Active Directory

Im having some problems with setting file permissions on our File Server. We have to give users direct access to files or folders. If we give a group access to files or folders and a person is apart of that group it will NOT work.

SO here is what I did for testing purposes.
Loged on as Local Admin (not domain admin) and created a folder on our files server name "permissions_test" and then make a directory under "permissions_test" called "test". Then I made 2 documents under "test" called "test.doc" and "test.xls"

Permissions_Test
..+
..+-->Test
.............+
.............+-->test.doc
....................test.xls

So I share the folder "permissions_test" and give "everyone" read only access (share level security). Then I went into folder level security and added "Local admin" "modify" access. I then also added a group to "permissions_test" folder called "IS_Server_admin" and gave "Full control" access.

I am apart of "IS_Server_admin" so I should have access. I can access the "test.doc" and "text.xls" but ONLY read only. If I log on to the file server I check the folder level permissions for those 2 documents "IS_Server_admin" has "full control" I've never run into this before.

Then to test a bit more I added "Modify" to "IS_Server_admin" to SHARE level permissions. When I did that I was able to access "test.doc" and add changes to it.

So it seems it's Ignoring the folder level persmissions im adding...is this a possible domain policy? I thought folder level permissions had higher authority than share level permissions?
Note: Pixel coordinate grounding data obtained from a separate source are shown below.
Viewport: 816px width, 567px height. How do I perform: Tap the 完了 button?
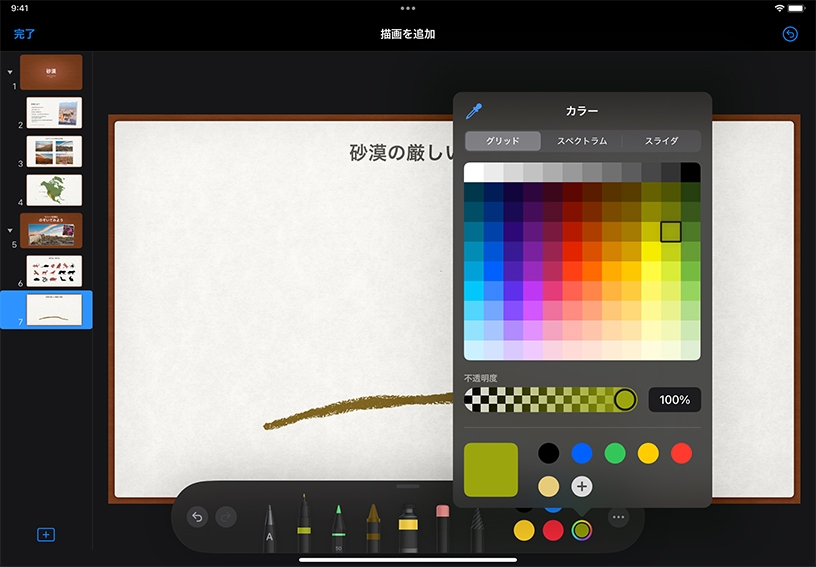tap(24, 34)
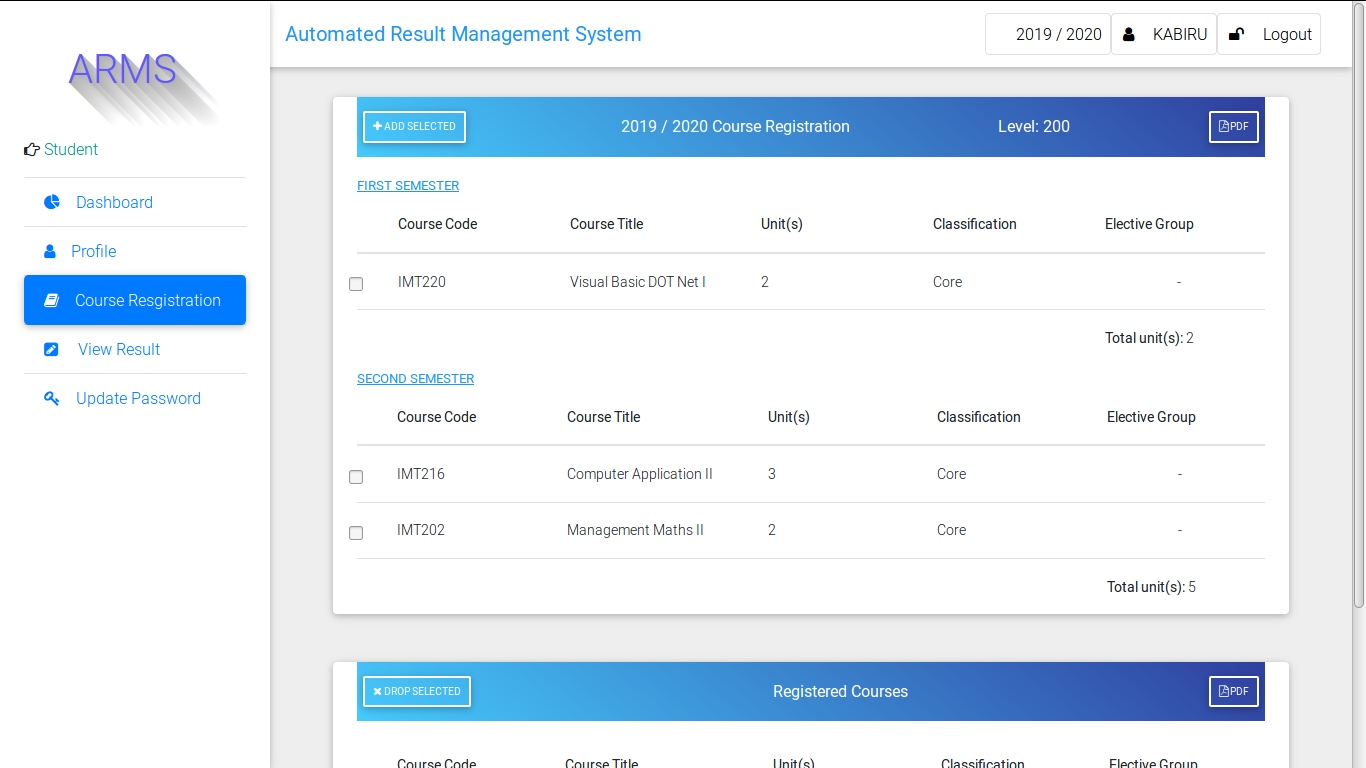Click the View Result pencil icon
Image resolution: width=1366 pixels, height=768 pixels.
point(51,349)
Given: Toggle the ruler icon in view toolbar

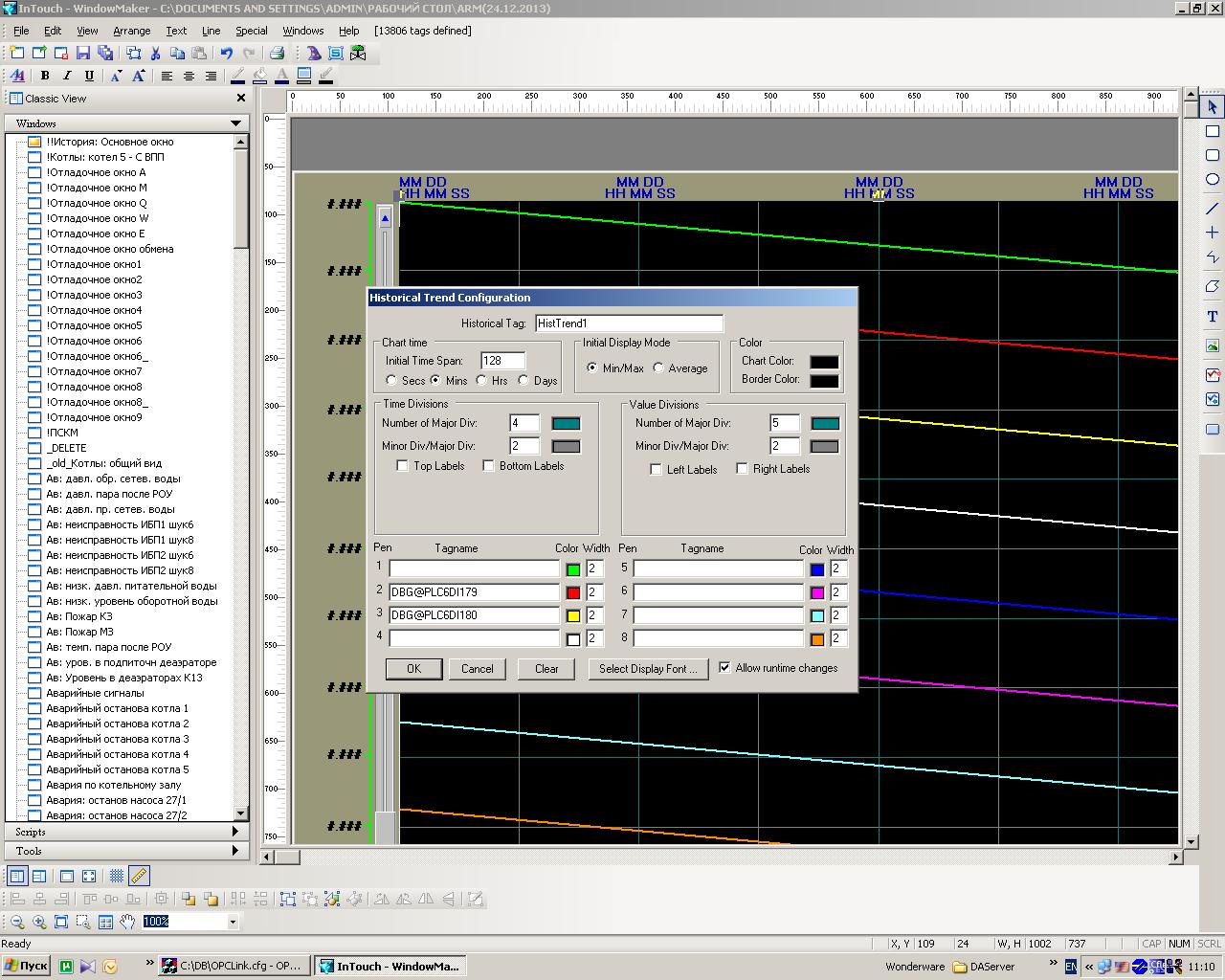Looking at the screenshot, I should pos(139,875).
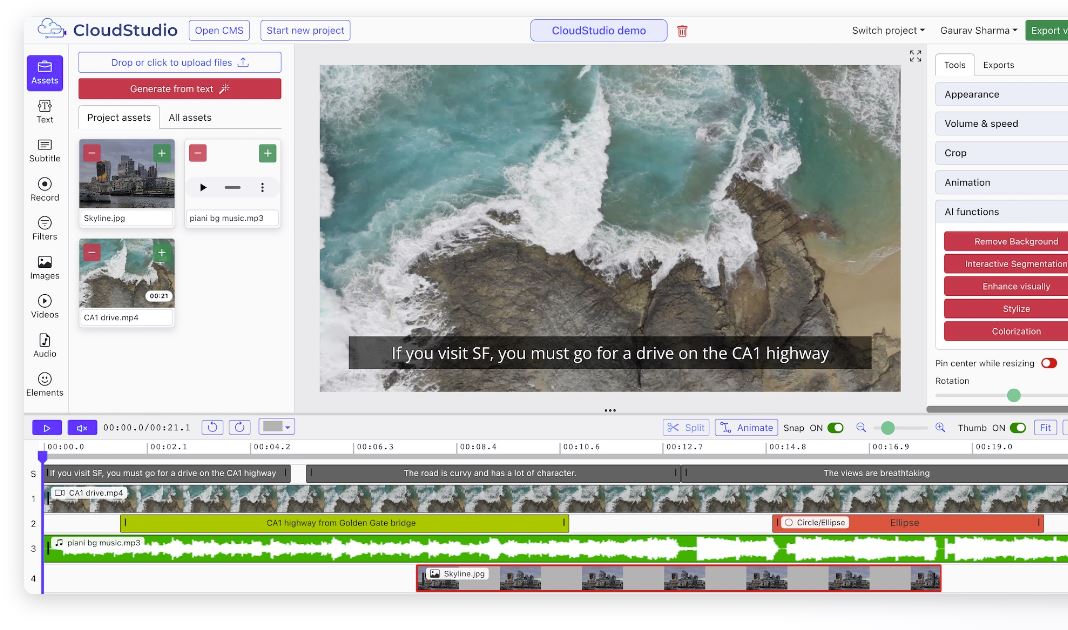
Task: Switch to the All assets tab
Action: (190, 118)
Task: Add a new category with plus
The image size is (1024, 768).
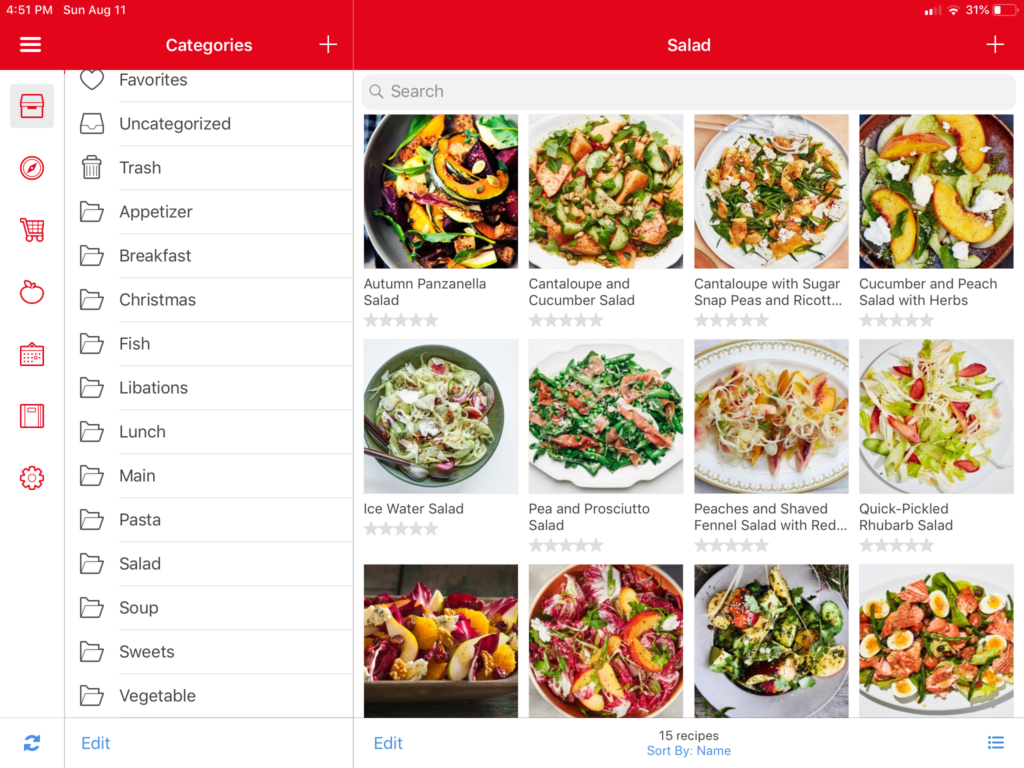Action: pyautogui.click(x=328, y=45)
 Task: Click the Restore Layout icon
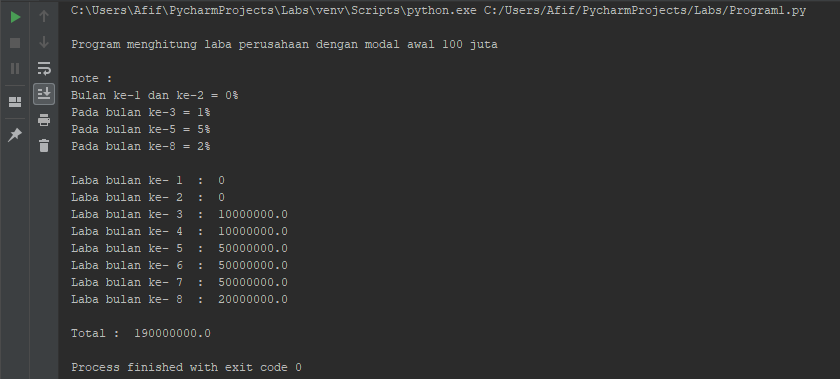point(15,102)
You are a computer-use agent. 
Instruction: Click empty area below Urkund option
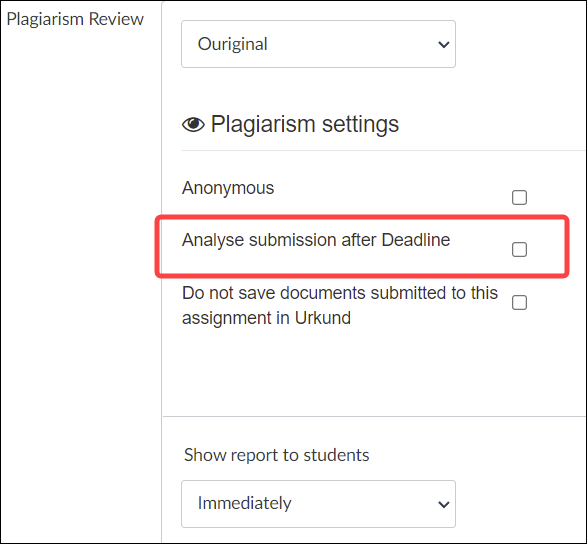[374, 371]
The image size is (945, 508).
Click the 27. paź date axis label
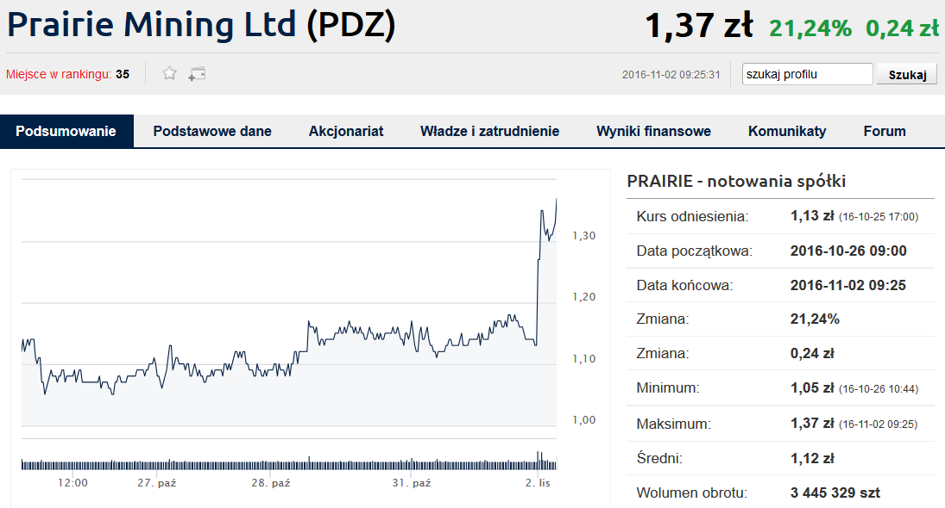coord(157,483)
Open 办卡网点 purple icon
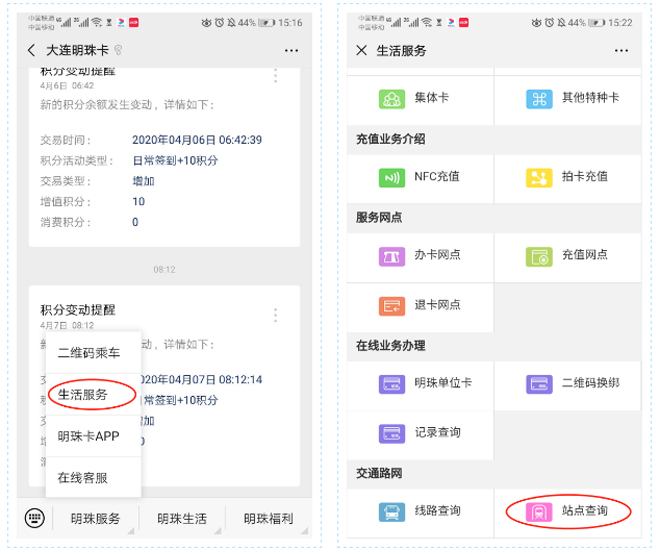 click(x=391, y=255)
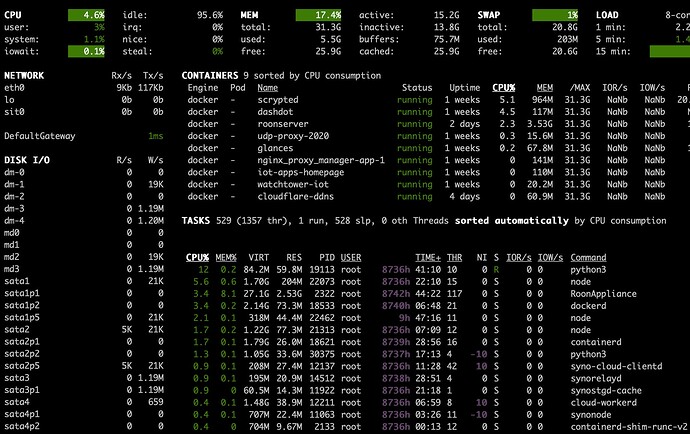Select the scrypted container row
The height and width of the screenshot is (434, 690).
coord(436,100)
Share-level permissions control remote access to your files i.e. access via the Share names. Only after that do file-level permissions come into play. Of course, if you log in locally, then share-level permissions won't matter if you've got the appropriate file-level permissions.

So what if then.

you have a folder

test<----shared
..folder
..folder
..folder
..folder
.......test2 <--- Shared (permissions?)

Would the permissions start over at test2 or flow down from test.

IMO Share level security sucks way less options. Is there a policy that can be set that using a shared resource with a propber AD user account they are logged on locally?

the more restrictive permissions will be taken. if shareperm are more restrictive than folderperm, shareperm will be taken and vice versa. so if you want to limit permissions for subfolders differently, i think it's best to give full control to the share and then set the effective permissions at folder level.
example you have this structure and want the following
- test
+

---

subtest1 <---- group 'A' shall write
+

---

subtest2 <---- group 'A' shall only read
+

---

file.doc <---- group 'A' shall only read

then you share test with full control, set folder permissions for test to read only for group 'A' and then for folder subtest you set folder permissions to write for group 'A'.

when speaking of folder permissions i mean the NTFS permissions.


does this help?

.alx

Yes im going to test this out. So I as thinking of giving the Everyone group full access share permissionn. Then give them read only folder permissions. Then add the group I want to have write permissions on the folder permissions. Damn if it was 1 or the other this would be alot easier.

Awesome alx your right. Ive used folder permissions in the past it has always worked now I know WHY it worked.

ON test folder I added domain users full control(share permissions). Then folder access domain users read only. Then deptatment group modify access.

User: Test99 Domain user - He only had read access
User: Test89 Domain user and dept group - Had Modify Access
My account: had full access and could edit permissions.

SO with this kind of setup shared permissions are ignored totally. This is exactly what I was going for. Thanks for the help guys!